ResponderExcluirTodavia, não tenho dúvidas que o escritor Beto tem condescendência para com a boa música sertaneja, que de fato é a grande vítima nesse desvario. Que não se assustem os membros do Blog, pois a riqueza de metáforas e figuras de linguagem do poeta é apenas uma característica da luxúria dos seu atraente estilo, aliado a uma sutil advertência para que valorizemos a verdadeira arte.
Indulgência certamente deve ser o caminho para todos nós, pois quantos vezes não claudicamos nos devaneios e delírios da vida? Melhor do que ninguém a alma do poeta para sutilmente nos advertir das nossas desvairadas incursões no mundo das fantasias. Quiçá tenha sido este em tempos idos o propósito do grande vate da poesia moderna, Mário de Andrade, nessas despretensiosas linhas do seu Paulicéia Desvairada: “Profundo. Imundo meu coração . . . Olha o edifício: Matadouros da Continental. Os vícios viciaram-me na bajulação sem sacrifícios . . . Minha alma corcunda como a avenida São João . . .”
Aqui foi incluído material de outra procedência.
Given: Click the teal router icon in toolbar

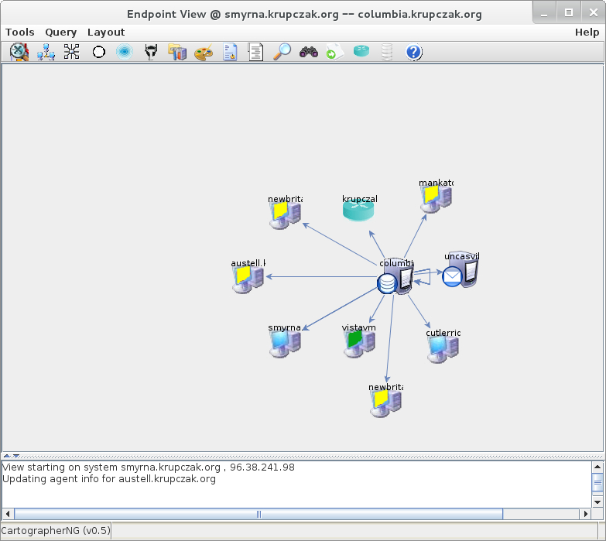Looking at the screenshot, I should point(361,52).
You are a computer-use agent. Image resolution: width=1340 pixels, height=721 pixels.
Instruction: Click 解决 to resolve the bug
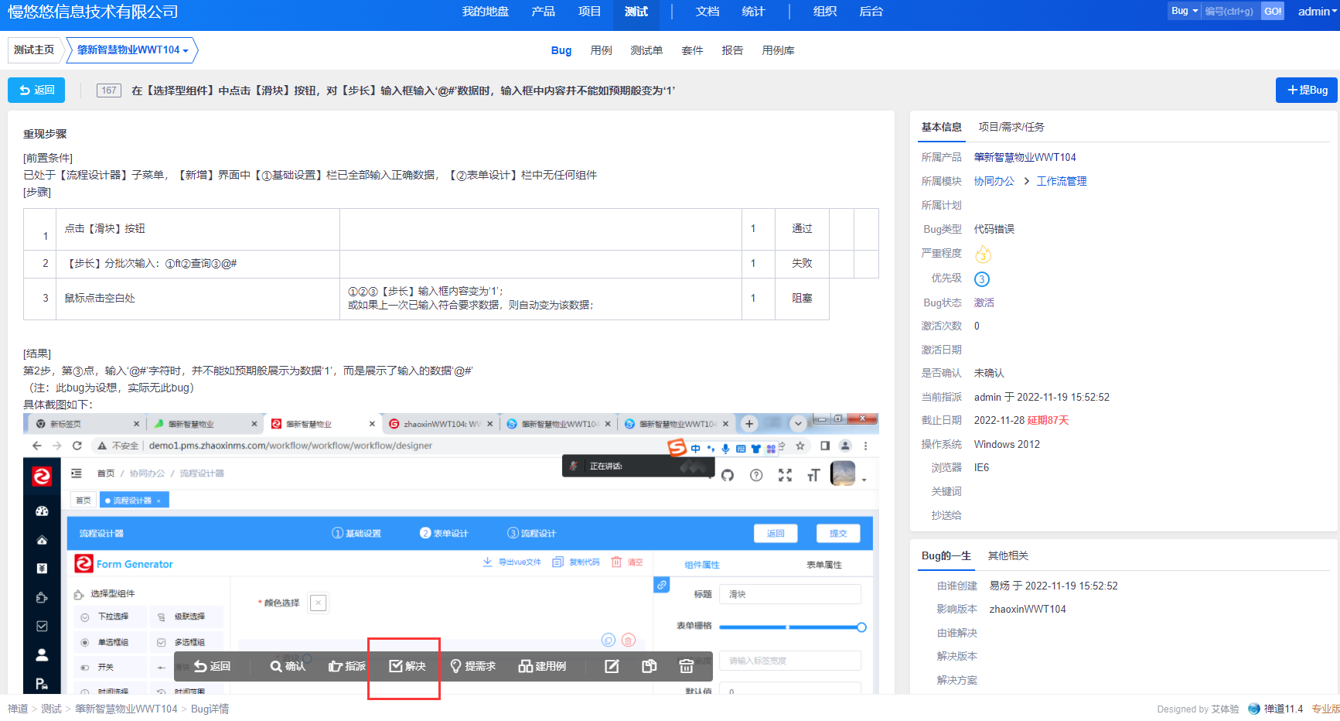tap(407, 666)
A expressão singela e popular do “Dedo de Deus” é também fruto da sutileza da alma do poeta para nos asseverar que Deus está sempre presente em nossas vidas, muito embora as “suas mãos” não substituirão as nossas, nas tarefas que nos cabe realizar. Assim, fazendo uso responsável do nosso livre arbítrio, estaremos às salvas dos delírios e desvarios que comprometem a marcha do nosso progresso espiritual. Assim diz outro poeta dos tempos modernos nessas poucas linhas do seu belo poema “O Canto do Homem Novo”:
Bebo o vinho da vida sem pedir licença.
Lavo a face da Terra com a água da verdade.
O fingimento, a mentira, a adulação, a perfídia
provocam-me náuseas.
Quero o mundo como ele é, a vida como ela é.
Quero olhar para a face de Deus como a águia olha para o Sol.
Ninguém é responsável por mim, ninguém me salva.
Deus emancipou-me na minha liberdade e os temores do passado eu mesmo os sepultei.